WHAT THE TASK REQUIRES: Can you reproduce every one of the rows below word for word?

Item position entries
═══
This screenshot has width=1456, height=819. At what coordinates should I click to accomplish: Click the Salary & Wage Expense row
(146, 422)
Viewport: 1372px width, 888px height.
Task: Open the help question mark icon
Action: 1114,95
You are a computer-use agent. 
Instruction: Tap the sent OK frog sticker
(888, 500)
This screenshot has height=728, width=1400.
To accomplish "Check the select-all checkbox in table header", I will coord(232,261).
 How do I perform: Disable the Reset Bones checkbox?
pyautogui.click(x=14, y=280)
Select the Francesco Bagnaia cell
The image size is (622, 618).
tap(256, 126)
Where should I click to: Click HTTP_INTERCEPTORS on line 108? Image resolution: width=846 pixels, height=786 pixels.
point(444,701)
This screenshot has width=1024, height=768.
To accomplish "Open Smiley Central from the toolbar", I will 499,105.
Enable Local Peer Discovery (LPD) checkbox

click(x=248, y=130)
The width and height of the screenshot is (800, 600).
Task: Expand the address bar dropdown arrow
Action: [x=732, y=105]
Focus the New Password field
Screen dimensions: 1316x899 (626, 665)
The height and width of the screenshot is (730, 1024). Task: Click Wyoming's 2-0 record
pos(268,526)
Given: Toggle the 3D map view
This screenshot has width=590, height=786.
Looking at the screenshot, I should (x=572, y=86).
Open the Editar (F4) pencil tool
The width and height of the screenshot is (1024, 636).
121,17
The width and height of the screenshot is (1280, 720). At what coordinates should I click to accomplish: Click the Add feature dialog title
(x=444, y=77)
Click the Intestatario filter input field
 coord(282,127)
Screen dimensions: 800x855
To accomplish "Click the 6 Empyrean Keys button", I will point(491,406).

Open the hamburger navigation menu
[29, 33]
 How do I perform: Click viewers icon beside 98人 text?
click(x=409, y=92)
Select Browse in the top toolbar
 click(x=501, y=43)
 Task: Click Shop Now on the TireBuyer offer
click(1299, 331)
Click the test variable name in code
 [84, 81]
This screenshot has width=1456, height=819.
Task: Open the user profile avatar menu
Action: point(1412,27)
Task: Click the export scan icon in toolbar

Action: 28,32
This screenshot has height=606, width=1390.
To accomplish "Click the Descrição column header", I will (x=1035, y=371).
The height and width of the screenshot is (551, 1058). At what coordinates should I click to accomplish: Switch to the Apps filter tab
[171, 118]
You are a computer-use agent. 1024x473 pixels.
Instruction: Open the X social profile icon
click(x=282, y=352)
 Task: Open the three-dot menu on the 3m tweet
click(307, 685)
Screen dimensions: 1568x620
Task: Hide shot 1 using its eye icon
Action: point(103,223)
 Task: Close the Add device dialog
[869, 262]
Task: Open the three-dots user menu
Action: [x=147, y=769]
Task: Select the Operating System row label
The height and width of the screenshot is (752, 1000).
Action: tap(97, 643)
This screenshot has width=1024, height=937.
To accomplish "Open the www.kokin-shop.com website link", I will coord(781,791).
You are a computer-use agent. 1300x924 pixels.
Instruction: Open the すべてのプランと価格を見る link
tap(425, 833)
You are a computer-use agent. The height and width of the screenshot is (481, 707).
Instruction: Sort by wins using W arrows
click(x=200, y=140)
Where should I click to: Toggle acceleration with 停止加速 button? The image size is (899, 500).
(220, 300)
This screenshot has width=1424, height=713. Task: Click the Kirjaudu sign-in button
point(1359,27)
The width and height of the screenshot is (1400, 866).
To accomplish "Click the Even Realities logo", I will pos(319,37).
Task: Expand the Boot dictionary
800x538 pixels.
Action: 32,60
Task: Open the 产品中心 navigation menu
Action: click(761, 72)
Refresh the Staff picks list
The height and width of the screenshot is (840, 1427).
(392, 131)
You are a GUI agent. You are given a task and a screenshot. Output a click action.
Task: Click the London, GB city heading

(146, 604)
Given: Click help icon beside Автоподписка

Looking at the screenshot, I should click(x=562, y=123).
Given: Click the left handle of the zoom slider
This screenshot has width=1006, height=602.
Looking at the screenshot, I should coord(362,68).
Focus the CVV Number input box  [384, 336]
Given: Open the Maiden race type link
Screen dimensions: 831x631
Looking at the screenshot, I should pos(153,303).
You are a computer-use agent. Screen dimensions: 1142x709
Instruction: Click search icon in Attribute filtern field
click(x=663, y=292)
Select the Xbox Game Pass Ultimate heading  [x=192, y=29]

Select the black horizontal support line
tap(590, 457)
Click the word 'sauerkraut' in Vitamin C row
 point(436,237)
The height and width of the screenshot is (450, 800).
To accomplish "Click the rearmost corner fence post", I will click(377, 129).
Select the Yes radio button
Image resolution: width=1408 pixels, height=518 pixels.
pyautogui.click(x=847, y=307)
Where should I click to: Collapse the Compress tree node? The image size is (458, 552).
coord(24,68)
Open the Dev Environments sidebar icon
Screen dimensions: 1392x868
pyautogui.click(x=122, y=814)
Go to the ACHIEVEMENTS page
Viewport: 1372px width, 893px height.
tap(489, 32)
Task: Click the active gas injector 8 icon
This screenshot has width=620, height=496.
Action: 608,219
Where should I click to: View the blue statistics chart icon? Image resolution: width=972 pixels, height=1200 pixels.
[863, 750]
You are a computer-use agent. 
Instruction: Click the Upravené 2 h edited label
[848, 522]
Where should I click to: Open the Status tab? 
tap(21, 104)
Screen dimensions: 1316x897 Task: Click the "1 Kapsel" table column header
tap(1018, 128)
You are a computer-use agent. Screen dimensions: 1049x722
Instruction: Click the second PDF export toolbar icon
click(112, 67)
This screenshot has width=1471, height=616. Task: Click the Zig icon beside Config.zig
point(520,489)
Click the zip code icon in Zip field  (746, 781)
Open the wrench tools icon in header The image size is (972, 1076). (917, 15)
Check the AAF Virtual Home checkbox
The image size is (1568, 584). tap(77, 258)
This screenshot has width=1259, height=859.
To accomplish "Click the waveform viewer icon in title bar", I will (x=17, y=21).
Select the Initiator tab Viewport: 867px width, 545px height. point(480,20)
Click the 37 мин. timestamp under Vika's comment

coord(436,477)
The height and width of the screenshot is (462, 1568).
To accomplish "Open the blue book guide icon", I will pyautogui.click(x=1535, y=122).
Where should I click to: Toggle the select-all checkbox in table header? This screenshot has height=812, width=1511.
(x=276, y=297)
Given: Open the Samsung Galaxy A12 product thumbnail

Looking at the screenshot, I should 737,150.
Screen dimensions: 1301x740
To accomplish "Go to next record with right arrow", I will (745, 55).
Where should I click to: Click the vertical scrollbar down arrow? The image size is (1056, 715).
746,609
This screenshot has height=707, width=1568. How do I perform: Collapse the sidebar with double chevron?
═══
OUTPUT OF THE TASK:
This screenshot has width=1456, height=819. At what coordinates should I click to accomplish: Click the Salary & Wage Expense row
(146, 422)
Viewport: 1372px width, 888px height.
Task: Open the help question mark icon
Action: 1114,95
You are a computer-use agent. 
Instruction: Tap the sent OK frog sticker
(888, 500)
This screenshot has height=728, width=1400.
To accomplish "Check the select-all checkbox in table header", I will coord(232,261).
 How do I perform: Disable the Reset Bones checkbox?
pyautogui.click(x=14, y=280)
Select the Francesco Bagnaia cell
The image size is (622, 618).
tap(256, 126)
Where should I click to: Click HTTP_INTERCEPTORS on line 108? Image resolution: width=846 pixels, height=786 pixels.
point(444,701)
This screenshot has width=1024, height=768.
To accomplish "Open Smiley Central from the toolbar", I will 499,105.
Enable Local Peer Discovery (LPD) checkbox

click(x=248, y=130)
The width and height of the screenshot is (800, 600).
Task: Expand the address bar dropdown arrow
Action: [x=732, y=105]
Focus the New Password field
Screen dimensions: 1316x899 (626, 665)
The height and width of the screenshot is (730, 1024). Task: Click Wyoming's 2-0 record
pos(268,526)
Given: Toggle the 3D map view
This screenshot has width=590, height=786.
Looking at the screenshot, I should (x=572, y=86).
Open the Editar (F4) pencil tool
The width and height of the screenshot is (1024, 636).
121,17
The width and height of the screenshot is (1280, 720). At what coordinates should I click to accomplish: Click the Add feature dialog title
(x=444, y=77)
Click the Intestatario filter input field
 coord(282,127)
Screen dimensions: 800x855
To accomplish "Click the 6 Empyrean Keys button", I will point(491,406).

Open the hamburger navigation menu
[29, 33]
 How do I perform: Click viewers icon beside 98人 text?
click(x=409, y=92)
Select Browse in the top toolbar
 click(x=501, y=43)
 Task: Click Shop Now on the TireBuyer offer
click(1299, 331)
Click the test variable name in code
 [84, 81]
This screenshot has width=1456, height=819.
Task: Open the user profile avatar menu
Action: point(1412,27)
Task: Click the export scan icon in toolbar

Action: 28,32
This screenshot has height=606, width=1390.
To accomplish "Click the Descrição column header", I will (x=1035, y=371).
The height and width of the screenshot is (551, 1058). At what coordinates should I click to accomplish: Switch to the Apps filter tab
[171, 118]
You are a computer-use agent. 1024x473 pixels.
Instruction: Open the X social profile icon
click(x=282, y=352)
 Task: Open the three-dot menu on the 3m tweet
click(307, 685)
Screen dimensions: 1568x620
Task: Hide shot 1 using its eye icon
Action: point(103,223)
 Task: Close the Add device dialog
[869, 262]
Task: Open the three-dots user menu
Action: [x=147, y=769]
Task: Select the Operating System row label
The height and width of the screenshot is (752, 1000).
Action: tap(97, 643)
This screenshot has width=1024, height=937.
To accomplish "Open the www.kokin-shop.com website link", I will coord(781,791).
You are a computer-use agent. 1300x924 pixels.
Instruction: Open the すべてのプランと価格を見る link
tap(425, 833)
You are a computer-use agent. The height and width of the screenshot is (481, 707).
Instruction: Sort by wins using W arrows
click(x=200, y=140)
Where should I click to: Toggle acceleration with 停止加速 button? The image size is (899, 500).
(220, 300)
This screenshot has width=1424, height=713. Task: Click the Kirjaudu sign-in button
point(1359,27)
The width and height of the screenshot is (1400, 866).
To accomplish "Click the Even Realities logo", I will pos(319,37).
Task: Expand the Boot dictionary
800x538 pixels.
Action: 32,60
Task: Open the 产品中心 navigation menu
Action: click(761, 72)
Refresh the Staff picks list
The height and width of the screenshot is (840, 1427).
(392, 131)
You are a GUI agent. You are given a task and a screenshot. Output a click action.
Task: Click the London, GB city heading

(146, 604)
Given: Click help icon beside Автоподписка

Looking at the screenshot, I should click(x=562, y=123).
Given: Click the left handle of the zoom slider
This screenshot has width=1006, height=602.
Looking at the screenshot, I should coord(362,68).
Focus the CVV Number input box  [384, 336]
Given: Open the Maiden race type link
Screen dimensions: 831x631
Looking at the screenshot, I should pos(153,303).
You are a computer-use agent. Screen dimensions: 1142x709
Instruction: Click search icon in Attribute filtern field
click(x=663, y=292)
Select the Xbox Game Pass Ultimate heading  [x=192, y=29]

Select the black horizontal support line
tap(590, 457)
Click the word 'sauerkraut' in Vitamin C row
 point(436,237)
The height and width of the screenshot is (450, 800).
To accomplish "Click the rearmost corner fence post", I will click(377, 129).
Select the Yes radio button
Image resolution: width=1408 pixels, height=518 pixels.
pyautogui.click(x=847, y=307)
Where should I click to: Collapse the Compress tree node? The image size is (458, 552).
coord(24,68)
Open the Dev Environments sidebar icon
Screen dimensions: 1392x868
pyautogui.click(x=122, y=814)
Go to the ACHIEVEMENTS page
Viewport: 1372px width, 893px height.
tap(489, 32)
Task: Click the active gas injector 8 icon
This screenshot has width=620, height=496.
Action: 608,219
Where should I click to: View the blue statistics chart icon? Image resolution: width=972 pixels, height=1200 pixels.
[863, 750]
You are a computer-use agent. 
Instruction: Click the Upravené 2 h edited label
[848, 522]
Where should I click to: Open the Status tab? 
tap(21, 104)
Screen dimensions: 1316x897 Task: Click the "1 Kapsel" table column header
tap(1018, 128)
You are a computer-use agent. Screen dimensions: 1049x722
Instruction: Click the second PDF export toolbar icon
click(112, 67)
This screenshot has width=1471, height=616. Task: Click the Zig icon beside Config.zig
point(520,489)
Click the zip code icon in Zip field  (746, 781)
Open the wrench tools icon in header The image size is (972, 1076). (917, 15)
Check the AAF Virtual Home checkbox
The image size is (1568, 584). tap(77, 258)
This screenshot has width=1259, height=859.
To accomplish "Click the waveform viewer icon in title bar", I will (x=17, y=21).
Select the Initiator tab Viewport: 867px width, 545px height. point(480,20)
Click the 37 мин. timestamp under Vika's comment

coord(436,477)
The height and width of the screenshot is (462, 1568).
To accomplish "Open the blue book guide icon", I will pyautogui.click(x=1535, y=122).
Where should I click to: Toggle the select-all checkbox in table header? This screenshot has height=812, width=1511.
(x=276, y=297)
Given: Open the Samsung Galaxy A12 product thumbnail

Looking at the screenshot, I should 737,150.
Screen dimensions: 1301x740
To accomplish "Go to next record with right arrow", I will (745, 55).
Where should I click to: Click the vertical scrollbar down arrow? The image size is (1056, 715).
746,609
This screenshot has height=707, width=1568. How do I perform: Collapse the sidebar with double chevron?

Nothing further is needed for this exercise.